_Exercise:_ Your answer should show every line of the material below that includes "option".

_Provided data:_

=======

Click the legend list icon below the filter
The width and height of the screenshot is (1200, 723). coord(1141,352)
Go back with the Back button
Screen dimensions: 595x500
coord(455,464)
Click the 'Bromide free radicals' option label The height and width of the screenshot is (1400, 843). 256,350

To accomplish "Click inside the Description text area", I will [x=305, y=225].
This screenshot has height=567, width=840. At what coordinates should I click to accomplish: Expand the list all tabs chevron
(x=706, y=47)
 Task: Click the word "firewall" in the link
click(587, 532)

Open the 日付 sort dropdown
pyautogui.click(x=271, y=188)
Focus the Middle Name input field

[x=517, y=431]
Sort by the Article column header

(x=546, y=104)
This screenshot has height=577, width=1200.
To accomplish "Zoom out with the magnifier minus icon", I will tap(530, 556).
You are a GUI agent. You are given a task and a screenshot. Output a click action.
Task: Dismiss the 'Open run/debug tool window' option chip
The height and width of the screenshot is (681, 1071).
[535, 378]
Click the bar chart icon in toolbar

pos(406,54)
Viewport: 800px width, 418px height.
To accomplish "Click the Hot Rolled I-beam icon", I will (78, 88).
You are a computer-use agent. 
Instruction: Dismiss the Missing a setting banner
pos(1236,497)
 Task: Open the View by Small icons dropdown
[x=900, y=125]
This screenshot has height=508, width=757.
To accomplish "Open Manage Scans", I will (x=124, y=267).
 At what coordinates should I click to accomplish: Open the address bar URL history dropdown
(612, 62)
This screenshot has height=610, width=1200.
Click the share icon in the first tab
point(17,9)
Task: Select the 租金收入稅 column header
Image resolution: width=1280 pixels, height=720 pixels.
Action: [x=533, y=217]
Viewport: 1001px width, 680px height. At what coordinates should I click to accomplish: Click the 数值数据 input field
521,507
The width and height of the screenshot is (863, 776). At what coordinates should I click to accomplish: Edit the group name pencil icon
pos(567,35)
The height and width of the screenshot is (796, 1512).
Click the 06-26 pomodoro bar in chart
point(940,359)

=======

_Solution to the problem:_
Click the 'Bromide free radicals' option label The height and width of the screenshot is (1400, 843). 256,350
Task: Dismiss the 'Open run/debug tool window' option chip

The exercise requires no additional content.